Enhancing the sequential flamsa-treosulfan conditioning regimen with venetoclax – first results from the multicenter flamsaclax Phase I/II trial Free

Background: Sequential conditioning regimens are widely used to prepare patients with high-risk myeloid malignancies for allogeneic hematopoietic stem cell transplantation (alloHSCT). Venetoclax has been shown to act synergistically with hypomethylating agents (HMA) and conventional chemotherapy. Therefore, we initiated a Phase I/II trial to combine Venetoclax with the so-called FLAMSA-Treosulfan Regimen.
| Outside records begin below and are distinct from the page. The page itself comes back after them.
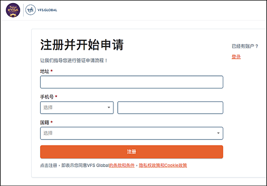Viewport: 267px width, 186px height.
Task: Click the 让我们指导您进行签证申请流程 subtitle
Action: (x=74, y=61)
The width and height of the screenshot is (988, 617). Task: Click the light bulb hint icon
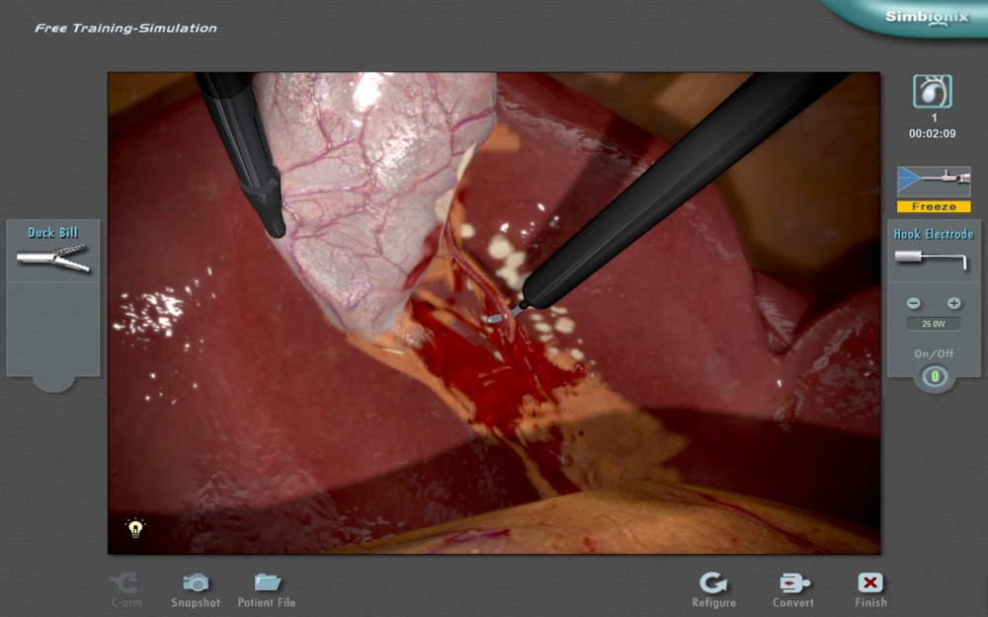coord(135,528)
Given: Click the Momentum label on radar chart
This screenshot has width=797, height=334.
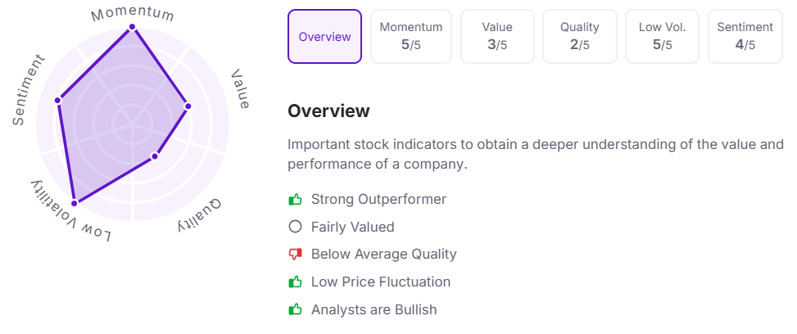Looking at the screenshot, I should coord(133,12).
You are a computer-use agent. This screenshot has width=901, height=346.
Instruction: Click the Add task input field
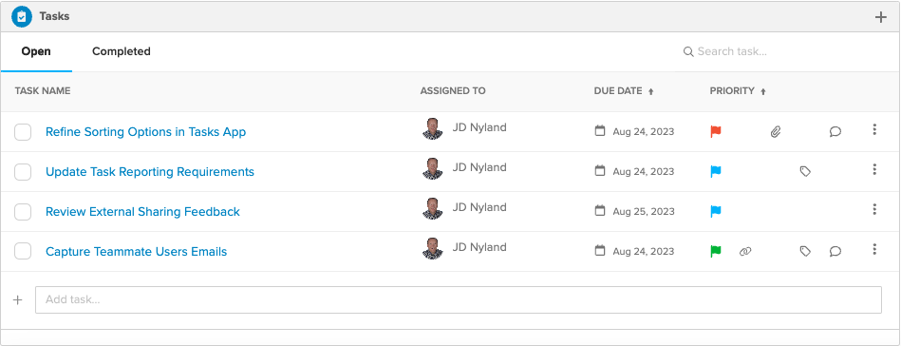(x=459, y=300)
Methods: Patients with high-risk MDS, CMML or low blast count AML were eligible if they were untreated or had received a maximum of 2 cycles HMA +/- Venetoclax. Using a classical 3+3 design, patients received escalating doses of Venetoclax starting on day -11, one day before a 4-day treatment with FLAMSA (day -10 to -7, Fludarabine 30 mg/m²/day, Amsacrine 100 mg/m²/day and Cytarabine 2 g/m²/day, 1 g/m²/day for patients older than 60 years). Venetoclax was given daily until the day after FLAMSA (day -6) followed by high-dose Treosulfan (3x 10 g/m²/day, day -5 to -3). Allogeneic peripheral blood stem cells were infused on day 0 and GvHD prophylaxis consisted of tacrolimus, mycophenolate mofetil and a total dose of 30 mg/kg ATG.
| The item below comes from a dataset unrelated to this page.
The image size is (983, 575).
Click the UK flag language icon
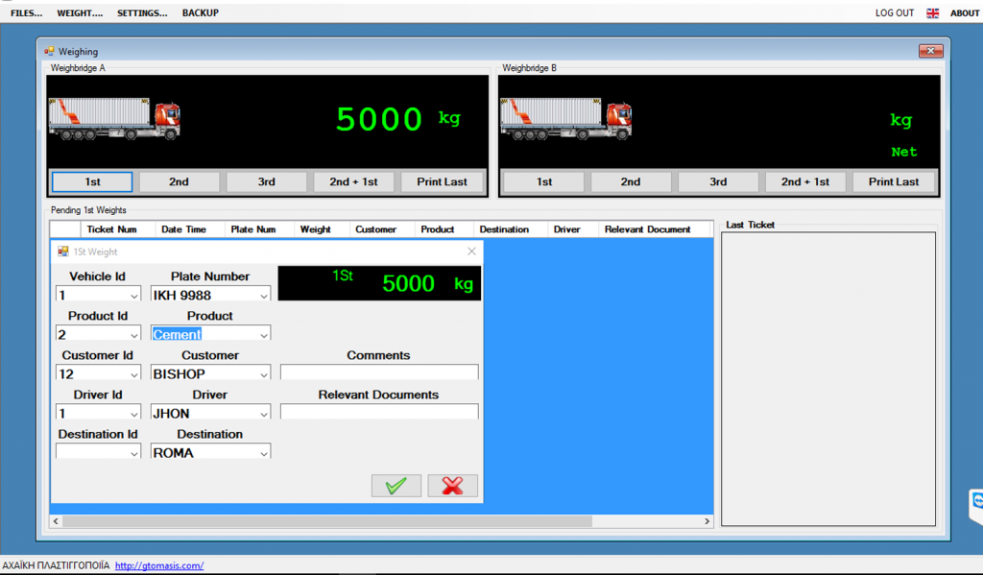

Results: A total of 9 patients (3 female) at a median age of 62 years (range 56 - 69) were included in the phase I part of the study (6 MDS, 2 CMML, 1 AML, all having active disease and unfavorable biology). Three patients received a total daily dose of 200 mg, 3 of 400 mg, 2 of 800 mg and 1 of 1600 mg Venetoclax in combination with FLAMSA. Following the infusion of a median of 7.2 x 10⁶ CD34⁺ cells (range 4.1 - 9.7 x 10⁶) from matched (10/10) unrelated donors and G-CSF support, all patients engrafted. Neutrophil (> 500 per microliter) and platelet recovery (> 20,000 per microliter) was achieved in all patients after a median of 14 days (range 10 - 27) and 16 days (range 10 - 27), respectively. No dose limiting toxicity occurred. Adverse events included grade 3 to 4 hematotoxicity as well as gastrointestinal disorders, febrile neutropenia, infections and electrolyte imbalances typical for the early phase after alloHSCT. There was no VOD and no specific unexpected toxicity attributable to Venetoclax identified. No patient died. Best response during the first 3 months after alloHSCT was CR in all patients, 4 with incomplete donor chimerism. Acute GvHD was diagnosed in 8 patients (3x I°, 4x II°, 1x III°). Three patients relapsed and received salvage therapy resulting in CR in 2 patients so far. After a median follow up of 365 days (range 74 - 640), all patients are alive, 8 of 9 in CR. Three patients are affected by chronic GvHD — one each with mild, moderate, and severe manifestations.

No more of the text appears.